Which of the lines below hold "description"? Please return each one.

Data to examine =>
****
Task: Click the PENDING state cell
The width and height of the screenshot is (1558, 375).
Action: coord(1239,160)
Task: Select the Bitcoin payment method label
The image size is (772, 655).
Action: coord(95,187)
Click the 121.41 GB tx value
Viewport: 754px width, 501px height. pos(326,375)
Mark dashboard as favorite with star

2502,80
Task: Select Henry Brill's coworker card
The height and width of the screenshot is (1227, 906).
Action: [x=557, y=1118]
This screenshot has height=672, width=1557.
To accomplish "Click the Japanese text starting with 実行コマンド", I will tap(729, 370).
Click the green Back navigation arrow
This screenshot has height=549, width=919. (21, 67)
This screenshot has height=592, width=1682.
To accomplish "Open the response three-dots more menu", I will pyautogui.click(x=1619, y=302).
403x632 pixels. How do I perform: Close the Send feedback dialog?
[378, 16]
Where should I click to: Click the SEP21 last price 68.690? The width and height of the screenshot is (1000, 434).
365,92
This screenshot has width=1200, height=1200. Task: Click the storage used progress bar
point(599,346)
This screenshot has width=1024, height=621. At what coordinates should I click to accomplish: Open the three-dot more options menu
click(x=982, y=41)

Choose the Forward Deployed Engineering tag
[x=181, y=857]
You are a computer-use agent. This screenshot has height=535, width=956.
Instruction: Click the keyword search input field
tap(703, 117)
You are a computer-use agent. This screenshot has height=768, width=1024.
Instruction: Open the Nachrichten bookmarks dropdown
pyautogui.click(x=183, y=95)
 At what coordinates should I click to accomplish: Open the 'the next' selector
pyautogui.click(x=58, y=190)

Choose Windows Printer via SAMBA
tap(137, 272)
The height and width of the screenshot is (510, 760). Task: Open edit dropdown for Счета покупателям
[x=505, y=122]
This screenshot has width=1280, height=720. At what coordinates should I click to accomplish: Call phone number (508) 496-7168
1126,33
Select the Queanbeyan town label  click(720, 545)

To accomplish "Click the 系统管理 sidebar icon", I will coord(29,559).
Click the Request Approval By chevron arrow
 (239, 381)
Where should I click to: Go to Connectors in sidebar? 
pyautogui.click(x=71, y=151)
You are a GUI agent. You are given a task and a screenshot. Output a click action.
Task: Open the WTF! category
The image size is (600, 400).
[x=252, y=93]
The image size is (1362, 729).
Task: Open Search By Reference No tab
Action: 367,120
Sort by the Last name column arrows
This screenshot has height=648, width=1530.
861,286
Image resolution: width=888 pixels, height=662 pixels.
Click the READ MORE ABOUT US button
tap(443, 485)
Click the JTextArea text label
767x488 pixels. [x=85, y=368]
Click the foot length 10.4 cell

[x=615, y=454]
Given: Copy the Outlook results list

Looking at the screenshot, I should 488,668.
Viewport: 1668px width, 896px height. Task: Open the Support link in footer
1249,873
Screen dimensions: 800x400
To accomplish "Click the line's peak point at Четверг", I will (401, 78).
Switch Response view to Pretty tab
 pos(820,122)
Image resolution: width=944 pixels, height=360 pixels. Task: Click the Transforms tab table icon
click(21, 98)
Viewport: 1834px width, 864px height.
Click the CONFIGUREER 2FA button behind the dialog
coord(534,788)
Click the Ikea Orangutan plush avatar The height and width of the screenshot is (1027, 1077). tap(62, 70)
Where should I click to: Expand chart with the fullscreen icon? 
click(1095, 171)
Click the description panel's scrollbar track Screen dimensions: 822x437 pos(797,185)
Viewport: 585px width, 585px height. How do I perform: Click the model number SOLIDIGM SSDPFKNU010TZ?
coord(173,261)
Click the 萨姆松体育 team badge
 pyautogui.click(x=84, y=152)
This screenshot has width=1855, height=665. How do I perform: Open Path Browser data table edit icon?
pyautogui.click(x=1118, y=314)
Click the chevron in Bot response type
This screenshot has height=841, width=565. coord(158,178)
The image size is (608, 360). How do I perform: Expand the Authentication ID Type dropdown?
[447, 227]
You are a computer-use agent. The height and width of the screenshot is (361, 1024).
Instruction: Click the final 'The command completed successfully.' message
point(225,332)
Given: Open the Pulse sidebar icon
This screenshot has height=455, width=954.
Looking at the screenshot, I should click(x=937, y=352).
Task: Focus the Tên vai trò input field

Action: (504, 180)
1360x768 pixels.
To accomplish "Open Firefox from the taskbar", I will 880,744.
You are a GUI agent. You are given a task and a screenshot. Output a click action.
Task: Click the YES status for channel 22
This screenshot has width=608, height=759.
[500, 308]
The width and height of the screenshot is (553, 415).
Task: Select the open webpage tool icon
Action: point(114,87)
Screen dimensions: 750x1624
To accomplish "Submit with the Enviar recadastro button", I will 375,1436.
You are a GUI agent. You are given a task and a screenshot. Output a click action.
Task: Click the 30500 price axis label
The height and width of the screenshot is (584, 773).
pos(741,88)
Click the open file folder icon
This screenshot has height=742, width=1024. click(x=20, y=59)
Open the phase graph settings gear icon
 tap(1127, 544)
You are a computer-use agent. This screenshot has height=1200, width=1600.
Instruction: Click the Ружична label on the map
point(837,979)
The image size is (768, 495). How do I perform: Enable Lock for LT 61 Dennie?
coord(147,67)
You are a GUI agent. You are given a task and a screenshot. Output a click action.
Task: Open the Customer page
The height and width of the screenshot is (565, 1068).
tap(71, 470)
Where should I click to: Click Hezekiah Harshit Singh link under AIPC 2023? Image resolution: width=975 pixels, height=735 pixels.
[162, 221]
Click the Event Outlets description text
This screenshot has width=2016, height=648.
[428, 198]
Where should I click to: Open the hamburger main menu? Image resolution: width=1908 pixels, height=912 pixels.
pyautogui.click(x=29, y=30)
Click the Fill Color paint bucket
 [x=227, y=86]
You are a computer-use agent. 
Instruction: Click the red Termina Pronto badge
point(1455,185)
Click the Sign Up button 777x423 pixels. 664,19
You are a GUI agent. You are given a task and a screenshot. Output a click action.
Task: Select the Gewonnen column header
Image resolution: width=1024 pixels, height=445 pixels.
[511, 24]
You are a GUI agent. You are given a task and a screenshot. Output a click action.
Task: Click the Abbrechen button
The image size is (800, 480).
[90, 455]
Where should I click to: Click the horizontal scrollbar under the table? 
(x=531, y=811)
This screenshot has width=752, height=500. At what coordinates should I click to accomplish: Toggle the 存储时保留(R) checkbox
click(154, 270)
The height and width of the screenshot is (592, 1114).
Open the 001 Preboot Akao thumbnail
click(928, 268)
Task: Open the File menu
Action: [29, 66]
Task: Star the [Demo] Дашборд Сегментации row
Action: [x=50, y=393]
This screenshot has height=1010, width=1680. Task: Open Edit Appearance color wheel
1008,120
****
Task answer =>
Click the description panel's scrollbar track Screen dimensions: 822x437 pos(797,185)
Click the Event Outlets description text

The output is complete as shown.